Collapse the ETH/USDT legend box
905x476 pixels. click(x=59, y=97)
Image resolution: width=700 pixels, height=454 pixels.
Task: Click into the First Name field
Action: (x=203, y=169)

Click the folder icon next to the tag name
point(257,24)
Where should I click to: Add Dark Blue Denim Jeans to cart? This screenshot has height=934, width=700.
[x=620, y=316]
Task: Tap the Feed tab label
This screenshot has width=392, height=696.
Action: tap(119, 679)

--

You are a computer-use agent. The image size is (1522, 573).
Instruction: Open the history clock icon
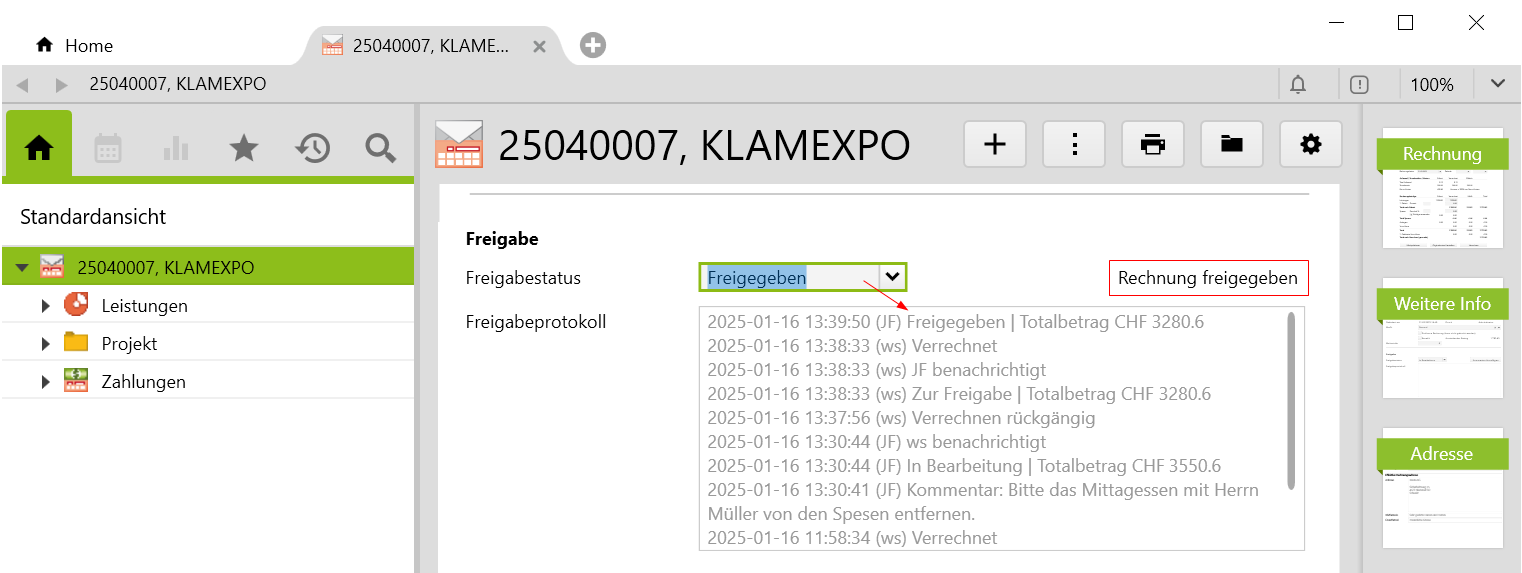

**Work to be completed**
Within the listing above, the range opens at the line with "You are a computer-use" and closes at the line with "Instruction: Open the history clock icon". Reproduce exactly the lines of that range, including both ends.

**Response area**
You are a computer-use agent. The image size is (1522, 573).
Instruction: Open the history clock icon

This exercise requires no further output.